Debt ceiling: what is it?

Throughout this week we will be discussing aspects of the US debt ceiling, so in case you are not familiar with the term, here is a little summary.

The debt ceiling is a Legislative limit on the amount of the national debt that the United States government is authorized to borrow. Indeed, it is intended to ensure that the government does not spend more than it can afford, but it has been a source of political controversy in recent years as lawmakers debate whether or not to raise the limit.

The debt ceiling does not limit the amount of money the government can spend, but rather the amount it can borrow to finance that spending. The United States Congress has the power to raise or lower the debt ceilingand it has been raised many times in the past.

You could say it’s like a credit card limit for the government. Just as you have a limit on the amount of money you can borrow with your credit card, the government also has a limit on the amount of money you can borrow. Sometimes they increase it because the government needs to borrow more money to pay for things like schools, roads, and the military.
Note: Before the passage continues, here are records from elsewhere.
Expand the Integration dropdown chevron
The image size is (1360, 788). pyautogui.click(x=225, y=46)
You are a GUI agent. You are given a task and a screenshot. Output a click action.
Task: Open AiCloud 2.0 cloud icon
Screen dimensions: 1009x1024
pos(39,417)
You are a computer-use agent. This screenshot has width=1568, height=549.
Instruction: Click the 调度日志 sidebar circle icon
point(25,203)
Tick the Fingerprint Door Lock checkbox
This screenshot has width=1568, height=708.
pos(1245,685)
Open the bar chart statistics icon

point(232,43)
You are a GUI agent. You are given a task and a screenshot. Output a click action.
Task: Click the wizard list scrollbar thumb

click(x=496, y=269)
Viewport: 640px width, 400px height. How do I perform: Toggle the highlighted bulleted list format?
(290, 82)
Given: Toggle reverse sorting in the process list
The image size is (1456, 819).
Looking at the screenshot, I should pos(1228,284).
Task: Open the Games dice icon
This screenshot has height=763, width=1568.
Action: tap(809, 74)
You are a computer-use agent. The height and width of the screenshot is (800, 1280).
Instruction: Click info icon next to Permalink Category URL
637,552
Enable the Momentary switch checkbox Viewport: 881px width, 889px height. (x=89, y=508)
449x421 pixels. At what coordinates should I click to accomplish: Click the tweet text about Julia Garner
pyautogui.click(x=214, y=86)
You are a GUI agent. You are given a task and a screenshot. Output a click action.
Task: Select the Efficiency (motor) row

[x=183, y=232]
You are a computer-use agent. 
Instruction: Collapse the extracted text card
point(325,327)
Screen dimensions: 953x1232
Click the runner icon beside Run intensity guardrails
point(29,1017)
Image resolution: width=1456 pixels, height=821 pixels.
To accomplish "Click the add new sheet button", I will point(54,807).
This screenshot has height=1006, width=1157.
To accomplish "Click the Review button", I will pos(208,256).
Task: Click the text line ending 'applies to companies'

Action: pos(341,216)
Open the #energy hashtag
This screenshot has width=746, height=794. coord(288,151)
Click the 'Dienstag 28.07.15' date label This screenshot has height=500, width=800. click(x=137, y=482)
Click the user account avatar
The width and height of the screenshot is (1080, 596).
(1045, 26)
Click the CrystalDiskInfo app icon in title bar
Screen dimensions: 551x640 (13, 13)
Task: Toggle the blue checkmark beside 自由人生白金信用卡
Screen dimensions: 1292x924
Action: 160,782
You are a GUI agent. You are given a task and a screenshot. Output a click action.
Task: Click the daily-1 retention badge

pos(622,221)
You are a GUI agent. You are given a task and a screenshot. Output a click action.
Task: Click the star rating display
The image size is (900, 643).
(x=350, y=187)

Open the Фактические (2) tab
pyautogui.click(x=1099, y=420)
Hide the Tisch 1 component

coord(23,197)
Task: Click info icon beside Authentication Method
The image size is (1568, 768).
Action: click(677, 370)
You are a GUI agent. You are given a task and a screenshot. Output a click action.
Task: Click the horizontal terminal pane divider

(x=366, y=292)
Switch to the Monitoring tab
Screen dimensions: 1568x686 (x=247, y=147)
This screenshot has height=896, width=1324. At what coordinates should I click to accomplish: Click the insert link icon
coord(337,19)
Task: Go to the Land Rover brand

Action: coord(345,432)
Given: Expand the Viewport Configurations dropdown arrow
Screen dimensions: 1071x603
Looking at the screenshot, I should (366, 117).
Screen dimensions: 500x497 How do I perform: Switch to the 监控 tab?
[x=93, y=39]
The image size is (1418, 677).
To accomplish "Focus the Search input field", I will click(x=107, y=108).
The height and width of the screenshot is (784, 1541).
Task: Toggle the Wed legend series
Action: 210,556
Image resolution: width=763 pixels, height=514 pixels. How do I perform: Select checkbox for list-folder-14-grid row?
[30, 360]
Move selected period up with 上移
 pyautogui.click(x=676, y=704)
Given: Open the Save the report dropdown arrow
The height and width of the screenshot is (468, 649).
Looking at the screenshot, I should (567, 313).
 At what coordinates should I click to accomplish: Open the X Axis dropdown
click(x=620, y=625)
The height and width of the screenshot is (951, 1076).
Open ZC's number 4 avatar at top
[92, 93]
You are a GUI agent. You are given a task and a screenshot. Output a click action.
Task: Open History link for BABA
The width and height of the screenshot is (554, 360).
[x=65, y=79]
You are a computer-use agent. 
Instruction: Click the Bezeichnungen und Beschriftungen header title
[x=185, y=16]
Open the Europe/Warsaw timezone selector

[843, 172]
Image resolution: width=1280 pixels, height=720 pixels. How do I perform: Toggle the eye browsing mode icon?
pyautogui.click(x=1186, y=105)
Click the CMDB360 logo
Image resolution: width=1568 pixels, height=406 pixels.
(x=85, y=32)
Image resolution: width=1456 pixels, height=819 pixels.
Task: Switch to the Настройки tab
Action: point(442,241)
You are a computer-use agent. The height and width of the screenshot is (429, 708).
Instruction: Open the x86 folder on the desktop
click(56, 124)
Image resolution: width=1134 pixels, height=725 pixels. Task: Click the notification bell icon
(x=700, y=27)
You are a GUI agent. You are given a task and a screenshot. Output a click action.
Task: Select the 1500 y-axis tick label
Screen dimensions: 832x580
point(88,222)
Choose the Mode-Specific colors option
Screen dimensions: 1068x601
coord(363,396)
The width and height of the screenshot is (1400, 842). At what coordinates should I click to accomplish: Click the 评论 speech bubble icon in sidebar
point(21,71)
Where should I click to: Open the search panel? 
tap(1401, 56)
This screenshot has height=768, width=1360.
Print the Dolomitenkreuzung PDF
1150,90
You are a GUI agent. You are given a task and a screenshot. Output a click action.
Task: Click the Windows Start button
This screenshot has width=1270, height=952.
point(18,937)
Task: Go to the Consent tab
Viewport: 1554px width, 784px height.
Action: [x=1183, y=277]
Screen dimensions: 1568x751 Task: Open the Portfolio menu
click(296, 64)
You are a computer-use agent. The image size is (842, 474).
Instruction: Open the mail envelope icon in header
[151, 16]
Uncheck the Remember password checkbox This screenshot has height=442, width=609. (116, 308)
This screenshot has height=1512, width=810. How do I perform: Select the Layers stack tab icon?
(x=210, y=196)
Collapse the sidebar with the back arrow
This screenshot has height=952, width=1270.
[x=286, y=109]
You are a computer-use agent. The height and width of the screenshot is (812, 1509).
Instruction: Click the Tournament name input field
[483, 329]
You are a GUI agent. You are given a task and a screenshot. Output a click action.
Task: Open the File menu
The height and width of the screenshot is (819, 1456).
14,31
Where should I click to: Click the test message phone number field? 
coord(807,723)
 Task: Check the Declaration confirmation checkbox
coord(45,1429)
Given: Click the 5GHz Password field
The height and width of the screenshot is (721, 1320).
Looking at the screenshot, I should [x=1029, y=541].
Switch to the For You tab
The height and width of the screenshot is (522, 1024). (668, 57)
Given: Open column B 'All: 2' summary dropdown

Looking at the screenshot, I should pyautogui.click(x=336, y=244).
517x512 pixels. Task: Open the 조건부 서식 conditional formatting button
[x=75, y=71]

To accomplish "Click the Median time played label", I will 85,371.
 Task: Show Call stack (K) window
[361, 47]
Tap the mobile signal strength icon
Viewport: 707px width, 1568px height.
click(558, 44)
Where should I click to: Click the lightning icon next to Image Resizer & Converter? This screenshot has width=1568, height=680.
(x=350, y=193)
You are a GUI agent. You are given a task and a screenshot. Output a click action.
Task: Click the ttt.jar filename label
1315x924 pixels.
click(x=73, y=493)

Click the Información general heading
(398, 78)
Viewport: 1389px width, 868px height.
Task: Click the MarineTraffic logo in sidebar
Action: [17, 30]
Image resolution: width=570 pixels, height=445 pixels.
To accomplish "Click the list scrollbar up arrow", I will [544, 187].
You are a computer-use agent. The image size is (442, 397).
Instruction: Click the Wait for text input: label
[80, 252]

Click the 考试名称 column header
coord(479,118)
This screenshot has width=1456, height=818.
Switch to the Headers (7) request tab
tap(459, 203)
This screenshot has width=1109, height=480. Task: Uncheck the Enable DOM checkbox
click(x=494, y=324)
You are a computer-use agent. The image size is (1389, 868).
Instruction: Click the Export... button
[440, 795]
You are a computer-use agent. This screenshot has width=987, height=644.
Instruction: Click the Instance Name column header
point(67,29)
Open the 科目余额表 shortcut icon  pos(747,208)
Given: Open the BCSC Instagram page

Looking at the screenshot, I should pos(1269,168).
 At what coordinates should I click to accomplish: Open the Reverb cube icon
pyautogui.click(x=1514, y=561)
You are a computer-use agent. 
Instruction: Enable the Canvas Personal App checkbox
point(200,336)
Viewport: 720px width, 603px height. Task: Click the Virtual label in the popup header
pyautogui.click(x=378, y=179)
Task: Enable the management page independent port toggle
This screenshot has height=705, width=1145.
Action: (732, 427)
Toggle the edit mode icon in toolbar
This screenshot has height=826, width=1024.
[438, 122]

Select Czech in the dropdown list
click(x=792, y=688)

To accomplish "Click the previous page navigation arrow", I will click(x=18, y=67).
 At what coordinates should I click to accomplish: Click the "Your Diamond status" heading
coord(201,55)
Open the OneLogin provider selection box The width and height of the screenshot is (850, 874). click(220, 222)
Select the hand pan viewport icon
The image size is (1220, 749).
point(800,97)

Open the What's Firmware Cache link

It has caused some problems in the past when Congress disagrees, yes, that happens a lot, on whether or not to raise it.

Since the modern debt ceiling was first set in 1917, Congress has increased the limit more than 100 times. The frequency of increases has varied over time, with some periods with multiple increases in a single year and others going several years without any change.

A government shutdown or debt defaults is what we all want to avoid.